Source records:
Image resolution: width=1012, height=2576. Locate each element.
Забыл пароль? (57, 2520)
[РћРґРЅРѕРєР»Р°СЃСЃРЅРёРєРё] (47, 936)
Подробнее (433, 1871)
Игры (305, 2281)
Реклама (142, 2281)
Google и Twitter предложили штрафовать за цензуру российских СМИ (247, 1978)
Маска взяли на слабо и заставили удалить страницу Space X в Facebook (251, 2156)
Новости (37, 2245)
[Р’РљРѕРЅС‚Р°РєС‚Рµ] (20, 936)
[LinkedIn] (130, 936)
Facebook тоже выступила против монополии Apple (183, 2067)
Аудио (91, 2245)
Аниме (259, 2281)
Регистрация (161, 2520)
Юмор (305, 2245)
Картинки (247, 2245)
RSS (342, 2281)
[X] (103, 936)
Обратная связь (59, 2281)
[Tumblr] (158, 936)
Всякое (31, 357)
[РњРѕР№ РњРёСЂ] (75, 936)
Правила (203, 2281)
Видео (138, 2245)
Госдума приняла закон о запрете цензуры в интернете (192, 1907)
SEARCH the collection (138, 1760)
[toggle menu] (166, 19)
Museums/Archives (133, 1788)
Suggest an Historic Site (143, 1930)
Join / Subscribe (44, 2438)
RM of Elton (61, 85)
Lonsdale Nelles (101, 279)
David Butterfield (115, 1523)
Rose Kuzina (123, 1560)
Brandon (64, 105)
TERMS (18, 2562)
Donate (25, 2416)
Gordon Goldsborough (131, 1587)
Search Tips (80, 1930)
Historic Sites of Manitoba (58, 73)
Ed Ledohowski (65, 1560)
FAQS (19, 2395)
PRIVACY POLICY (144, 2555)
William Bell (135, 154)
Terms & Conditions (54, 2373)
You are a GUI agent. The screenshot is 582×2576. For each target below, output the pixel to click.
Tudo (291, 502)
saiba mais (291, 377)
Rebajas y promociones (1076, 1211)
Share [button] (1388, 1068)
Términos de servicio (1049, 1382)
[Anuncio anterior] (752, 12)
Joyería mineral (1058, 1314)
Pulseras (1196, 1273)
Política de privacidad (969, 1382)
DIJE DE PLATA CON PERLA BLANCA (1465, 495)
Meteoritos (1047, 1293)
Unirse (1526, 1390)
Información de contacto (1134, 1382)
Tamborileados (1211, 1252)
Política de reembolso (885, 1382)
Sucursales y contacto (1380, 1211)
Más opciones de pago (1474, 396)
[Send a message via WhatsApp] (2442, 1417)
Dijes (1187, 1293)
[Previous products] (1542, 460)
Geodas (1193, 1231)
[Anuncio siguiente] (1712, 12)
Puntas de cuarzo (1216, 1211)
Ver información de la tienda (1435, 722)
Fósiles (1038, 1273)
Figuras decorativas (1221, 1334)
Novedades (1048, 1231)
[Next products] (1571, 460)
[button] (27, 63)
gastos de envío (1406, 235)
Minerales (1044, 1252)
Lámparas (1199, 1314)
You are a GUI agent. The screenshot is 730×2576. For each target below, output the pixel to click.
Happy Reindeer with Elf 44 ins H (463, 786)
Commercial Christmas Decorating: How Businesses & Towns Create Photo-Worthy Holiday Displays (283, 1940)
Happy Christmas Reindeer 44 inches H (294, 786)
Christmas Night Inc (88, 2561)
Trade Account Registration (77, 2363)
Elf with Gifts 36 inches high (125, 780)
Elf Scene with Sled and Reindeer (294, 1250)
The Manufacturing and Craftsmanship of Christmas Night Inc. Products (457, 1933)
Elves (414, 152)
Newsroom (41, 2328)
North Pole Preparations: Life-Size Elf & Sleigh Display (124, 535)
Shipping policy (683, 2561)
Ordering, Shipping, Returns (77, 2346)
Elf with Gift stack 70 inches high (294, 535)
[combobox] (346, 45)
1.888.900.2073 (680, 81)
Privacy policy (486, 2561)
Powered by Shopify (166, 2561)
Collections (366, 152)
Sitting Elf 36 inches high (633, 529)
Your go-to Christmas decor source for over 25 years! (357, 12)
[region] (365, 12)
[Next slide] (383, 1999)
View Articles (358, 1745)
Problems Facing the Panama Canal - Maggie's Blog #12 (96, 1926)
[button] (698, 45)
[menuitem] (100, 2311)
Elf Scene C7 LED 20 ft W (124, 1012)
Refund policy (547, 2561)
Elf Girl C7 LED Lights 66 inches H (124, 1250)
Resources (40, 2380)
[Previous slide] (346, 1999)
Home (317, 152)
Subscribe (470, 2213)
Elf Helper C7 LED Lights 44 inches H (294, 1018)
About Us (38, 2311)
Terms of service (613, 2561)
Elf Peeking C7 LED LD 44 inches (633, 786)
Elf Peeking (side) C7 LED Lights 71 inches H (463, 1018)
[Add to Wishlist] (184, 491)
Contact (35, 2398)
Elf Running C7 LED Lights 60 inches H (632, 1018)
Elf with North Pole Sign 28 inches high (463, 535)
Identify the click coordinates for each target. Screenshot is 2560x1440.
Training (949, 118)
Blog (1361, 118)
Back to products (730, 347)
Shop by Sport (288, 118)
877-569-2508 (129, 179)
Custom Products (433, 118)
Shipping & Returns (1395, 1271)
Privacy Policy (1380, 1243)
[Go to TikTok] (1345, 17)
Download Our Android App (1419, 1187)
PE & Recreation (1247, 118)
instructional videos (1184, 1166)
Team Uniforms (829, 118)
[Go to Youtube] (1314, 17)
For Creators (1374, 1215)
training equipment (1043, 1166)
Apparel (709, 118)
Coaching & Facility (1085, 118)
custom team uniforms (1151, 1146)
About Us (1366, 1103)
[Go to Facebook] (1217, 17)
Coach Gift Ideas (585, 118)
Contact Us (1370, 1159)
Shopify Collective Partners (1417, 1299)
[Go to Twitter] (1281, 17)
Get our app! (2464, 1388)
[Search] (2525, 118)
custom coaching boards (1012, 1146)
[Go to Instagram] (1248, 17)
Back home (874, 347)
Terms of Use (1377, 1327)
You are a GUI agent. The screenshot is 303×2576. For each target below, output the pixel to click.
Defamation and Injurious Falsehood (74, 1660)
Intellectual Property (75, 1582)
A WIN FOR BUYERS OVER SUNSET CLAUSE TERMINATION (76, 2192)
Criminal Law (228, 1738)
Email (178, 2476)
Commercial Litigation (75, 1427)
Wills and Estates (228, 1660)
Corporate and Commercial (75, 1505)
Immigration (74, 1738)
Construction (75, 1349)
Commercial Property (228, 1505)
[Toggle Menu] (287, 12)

Requirement | The lines in the entries above that carry the word "with" must be copied.

Solution for this problem |
Happy Reindeer with Elf 44 ins H (463, 786)
Elf with Gifts 36 inches high (125, 780)
Elf Scene with Sled and Reindeer (294, 1250)
Elf with Gift stack 70 inches high (294, 535)
Elf with North Pole Sign 28 inches high (463, 535)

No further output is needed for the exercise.